* START READING TEXT *

96 CUMMINGS POINT ROAD, STAMFORD, CONNECTICUT    06902         
- ---------------------------------------------------------------
(Address of Principal Executive Offices)      (Zip Code)

                          (203) 358-8000  
                        ------------------
                        (Telephone Number)

Securities registered pursuant to Section 12(b) of the Act:
                           NONE                                
- ---------------------------------------------------------------
Securities registered pursuant to Section 12(g) of the Act:
                COMMON STOCK, $1.00 PAR VALUE
                   SHARE PURCHASE WARRANTS                     
- ---------------------------------------------------------------
                      (Title of Class)

      Indicate by check mark whether the Registrant (1) has filed
all reports required to be filed by Section 13 or 15(d) of the
Securities Exchange Act of 1934 during the preceding 12 months (or
for such shorter period that the Registrant was required to file
such reports) and (2) has been subject to such filing requirements
for the past 90 days.    Yes X  No  
                             --   --
      Indicate by check mark if disclosure of delinquent filers
pursuant to Item 405 of Regulation S-K is not contained herein,
and will not be contained, to the best of the Registrant's
knowledge, in definitive proxy or information statements
incorporated by reference in Part III of this Form 10-K or any
amendment to this Form 10-K. [X]
      14,864,549 shares of Common Stock were outstanding as of
March 15, 1996 not including 4,377,900 shares held by wholly-owned
subsidiaries of the Registrant.
      The aggregate market value of the common stock held by non-
affiliates of the Registrant computed by reference to the average
bid and asked prices of such stock, as of March 15, 1996 was
$25,663,290.

<PAGE>
                                  PART III


ITEM 10.    DIRECTORS AND EXECUTIVE OFFICERS OF THE REGISTRANT
            --------------------------------------------------
DIRECTORS

      Set forth below are each director's name, age, all positions
and offices held with the Company, principal occupations,
directorships and business experience during the past five years.

* END READING TEXT *
* START EXERCISE MATERIAL *

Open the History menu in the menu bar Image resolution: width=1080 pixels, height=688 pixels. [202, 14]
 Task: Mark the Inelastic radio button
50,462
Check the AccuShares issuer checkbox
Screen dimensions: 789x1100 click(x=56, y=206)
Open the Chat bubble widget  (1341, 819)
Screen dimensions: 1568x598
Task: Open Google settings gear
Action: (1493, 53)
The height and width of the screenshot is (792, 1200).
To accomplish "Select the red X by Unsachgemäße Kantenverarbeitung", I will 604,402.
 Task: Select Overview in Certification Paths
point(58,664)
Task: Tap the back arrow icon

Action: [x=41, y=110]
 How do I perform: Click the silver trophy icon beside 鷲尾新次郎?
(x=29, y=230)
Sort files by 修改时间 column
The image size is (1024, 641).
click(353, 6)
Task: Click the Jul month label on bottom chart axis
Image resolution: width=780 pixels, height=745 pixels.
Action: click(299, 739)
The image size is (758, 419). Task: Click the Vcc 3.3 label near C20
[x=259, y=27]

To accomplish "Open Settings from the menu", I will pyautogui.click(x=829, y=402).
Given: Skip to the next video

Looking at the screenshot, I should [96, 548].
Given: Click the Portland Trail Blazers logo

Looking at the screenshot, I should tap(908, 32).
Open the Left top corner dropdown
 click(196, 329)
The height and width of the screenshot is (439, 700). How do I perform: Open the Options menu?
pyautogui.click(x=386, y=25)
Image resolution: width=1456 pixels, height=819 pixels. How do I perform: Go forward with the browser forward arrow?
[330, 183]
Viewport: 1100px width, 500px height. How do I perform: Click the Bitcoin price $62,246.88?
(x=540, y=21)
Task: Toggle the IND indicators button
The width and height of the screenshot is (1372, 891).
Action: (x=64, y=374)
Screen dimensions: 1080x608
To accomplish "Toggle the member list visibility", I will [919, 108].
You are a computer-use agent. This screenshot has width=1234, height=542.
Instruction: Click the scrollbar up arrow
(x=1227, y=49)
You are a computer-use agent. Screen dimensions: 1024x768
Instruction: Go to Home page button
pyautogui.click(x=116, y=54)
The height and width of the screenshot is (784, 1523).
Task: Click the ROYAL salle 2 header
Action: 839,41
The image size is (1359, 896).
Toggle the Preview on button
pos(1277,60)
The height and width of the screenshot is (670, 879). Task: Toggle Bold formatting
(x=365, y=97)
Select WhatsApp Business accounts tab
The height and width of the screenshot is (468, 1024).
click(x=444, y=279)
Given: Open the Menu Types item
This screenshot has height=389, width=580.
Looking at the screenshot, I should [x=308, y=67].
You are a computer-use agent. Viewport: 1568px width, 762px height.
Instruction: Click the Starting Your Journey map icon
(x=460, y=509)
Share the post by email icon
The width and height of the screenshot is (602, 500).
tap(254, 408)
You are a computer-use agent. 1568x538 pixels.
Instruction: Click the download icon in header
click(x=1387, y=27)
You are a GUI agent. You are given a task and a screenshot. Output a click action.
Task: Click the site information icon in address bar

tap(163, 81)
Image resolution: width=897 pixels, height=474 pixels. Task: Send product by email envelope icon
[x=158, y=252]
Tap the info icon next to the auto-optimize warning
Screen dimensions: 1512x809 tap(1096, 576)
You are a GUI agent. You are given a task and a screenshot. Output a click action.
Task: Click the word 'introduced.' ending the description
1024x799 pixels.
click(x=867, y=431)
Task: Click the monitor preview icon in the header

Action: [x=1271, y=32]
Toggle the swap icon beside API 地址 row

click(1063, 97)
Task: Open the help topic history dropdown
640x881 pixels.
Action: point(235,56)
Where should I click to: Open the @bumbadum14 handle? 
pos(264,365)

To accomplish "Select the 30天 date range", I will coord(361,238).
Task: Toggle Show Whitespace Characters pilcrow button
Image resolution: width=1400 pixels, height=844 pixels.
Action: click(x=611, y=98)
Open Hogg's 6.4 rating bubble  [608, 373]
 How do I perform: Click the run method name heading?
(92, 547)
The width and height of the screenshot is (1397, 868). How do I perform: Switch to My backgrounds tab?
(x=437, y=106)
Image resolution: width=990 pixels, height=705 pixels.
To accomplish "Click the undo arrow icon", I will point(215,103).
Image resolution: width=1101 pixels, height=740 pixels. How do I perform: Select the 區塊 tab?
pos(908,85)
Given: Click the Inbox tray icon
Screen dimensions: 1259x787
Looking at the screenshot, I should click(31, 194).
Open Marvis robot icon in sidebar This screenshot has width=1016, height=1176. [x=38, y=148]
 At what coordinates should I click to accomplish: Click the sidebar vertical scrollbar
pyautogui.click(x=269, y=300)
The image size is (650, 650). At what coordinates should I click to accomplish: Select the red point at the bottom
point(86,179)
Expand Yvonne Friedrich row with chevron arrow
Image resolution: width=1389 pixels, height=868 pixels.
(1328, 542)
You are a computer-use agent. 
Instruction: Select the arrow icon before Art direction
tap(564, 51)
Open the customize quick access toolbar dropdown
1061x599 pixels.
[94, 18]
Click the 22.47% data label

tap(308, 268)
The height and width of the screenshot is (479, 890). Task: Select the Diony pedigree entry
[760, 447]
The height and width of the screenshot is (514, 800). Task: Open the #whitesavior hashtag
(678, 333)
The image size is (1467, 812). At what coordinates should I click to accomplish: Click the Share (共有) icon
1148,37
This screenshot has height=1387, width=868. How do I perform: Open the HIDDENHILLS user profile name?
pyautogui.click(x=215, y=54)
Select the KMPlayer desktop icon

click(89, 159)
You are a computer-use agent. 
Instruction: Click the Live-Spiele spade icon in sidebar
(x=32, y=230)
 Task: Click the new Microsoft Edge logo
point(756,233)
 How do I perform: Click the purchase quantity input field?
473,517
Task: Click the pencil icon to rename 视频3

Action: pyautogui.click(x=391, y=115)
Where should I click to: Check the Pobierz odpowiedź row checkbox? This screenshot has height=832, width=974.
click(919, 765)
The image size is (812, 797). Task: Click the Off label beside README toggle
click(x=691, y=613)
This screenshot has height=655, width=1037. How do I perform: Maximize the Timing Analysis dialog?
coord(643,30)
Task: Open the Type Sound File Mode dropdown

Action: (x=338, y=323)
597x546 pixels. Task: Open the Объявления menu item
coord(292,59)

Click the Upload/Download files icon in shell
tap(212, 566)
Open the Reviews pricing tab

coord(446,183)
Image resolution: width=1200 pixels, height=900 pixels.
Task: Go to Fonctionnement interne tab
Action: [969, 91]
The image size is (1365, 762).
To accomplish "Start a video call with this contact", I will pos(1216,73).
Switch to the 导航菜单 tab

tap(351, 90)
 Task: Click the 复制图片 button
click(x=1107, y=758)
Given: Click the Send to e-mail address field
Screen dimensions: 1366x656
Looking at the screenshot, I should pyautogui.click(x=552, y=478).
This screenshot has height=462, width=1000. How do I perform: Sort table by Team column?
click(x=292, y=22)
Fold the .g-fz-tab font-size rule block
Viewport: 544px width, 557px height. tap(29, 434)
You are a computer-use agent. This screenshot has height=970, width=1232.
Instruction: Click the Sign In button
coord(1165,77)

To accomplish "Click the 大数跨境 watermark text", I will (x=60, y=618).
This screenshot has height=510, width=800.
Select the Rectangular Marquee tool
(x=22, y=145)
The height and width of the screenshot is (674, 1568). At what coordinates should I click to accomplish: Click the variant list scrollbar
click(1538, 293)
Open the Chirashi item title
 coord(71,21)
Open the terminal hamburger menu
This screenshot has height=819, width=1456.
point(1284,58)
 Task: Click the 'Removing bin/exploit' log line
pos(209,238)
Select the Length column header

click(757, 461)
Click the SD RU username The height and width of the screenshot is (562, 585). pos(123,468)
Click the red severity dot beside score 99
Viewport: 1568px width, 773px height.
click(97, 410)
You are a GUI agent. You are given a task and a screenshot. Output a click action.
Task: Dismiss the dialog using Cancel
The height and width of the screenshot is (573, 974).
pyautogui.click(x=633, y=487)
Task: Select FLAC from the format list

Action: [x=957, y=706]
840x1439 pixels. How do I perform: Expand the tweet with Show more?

* END EXERCISE MATERIAL *

WORK TO DO:
[a] Answer these questions using the filing excerpt:
(i) What telephone number is listed for the Registrant?
(ii) How many shares of Common Stock were outstanding as of March 15, 1996, not counting those held by wholly-owned subsidiaries?
(iii) What was the aggregate market value of the common stock held by non-affiliates as of March 15, 1996?
[b] Output the entries from the line containing "Given: Click the Inbox tray icon" through the line containing "click(919, 765)", inclusive, as a JSON list of strings with one string per line and no blank lines.

IN RESPONSE:
[a]
(i) (203) 358-8000
(ii) 14,864,549 shares
(iii) $25,663,290

[b]
[
  "Given: Click the Inbox tray icon",
  "Screen dimensions: 1259x787",
  "Looking at the screenshot, I should click(31, 194).",
  "Open Marvis robot icon in sidebar This screenshot has width=1016, height=1176. [x=38, y=148]",
  " At what coordinates should I click to accomplish: Click the sidebar vertical scrollbar",
  "pyautogui.click(x=269, y=300)",
  "The image size is (650, 650). At what coordinates should I click to accomplish: Select the red point at the bottom",
  "point(86,179)",
  "Expand Yvonne Friedrich row with chevron arrow",
  "Image resolution: width=1389 pixels, height=868 pixels.",
  "(1328, 542)",
  "You are a computer-use agent. ",
  "Instruction: Select the arrow icon before Art direction",
  "tap(564, 51)",
  "Open the customize quick access toolbar dropdown",
  "1061x599 pixels.",
  "[94, 18]",
  "Click the 22.47% data label",
  "tap(308, 268)",
  "The height and width of the screenshot is (479, 890). Task: Select the Diony pedigree entry",
  "[760, 447]",
  "The height and width of the screenshot is (514, 800). Task: Open the #whitesavior hashtag",
  "(678, 333)",
  "The image size is (1467, 812). At what coordinates should I click to accomplish: Click the Share (共有) icon",
  "1148,37",
  "This screenshot has height=1387, width=868. How do I perform: Open the HIDDENHILLS user profile name?",
  "pyautogui.click(x=215, y=54)",
  "Select the KMPlayer desktop icon",
  "click(89, 159)",
  "You are a computer-use agent. ",
  "Instruction: Click the Live-Spiele spade icon in sidebar",
  "(x=32, y=230)",
  " Task: Click the new Microsoft Edge logo",
  "point(756,233)",
  " How do I perform: Click the purchase quantity input field?",
  "473,517",
  "Task: Click the pencil icon to rename 视频3",
  "Action: pyautogui.click(x=391, y=115)",
  "Where should I click to: Check the Pobierz odpowiedź row checkbox? This screenshot has height=832, width=974.",
  "click(919, 765)"
]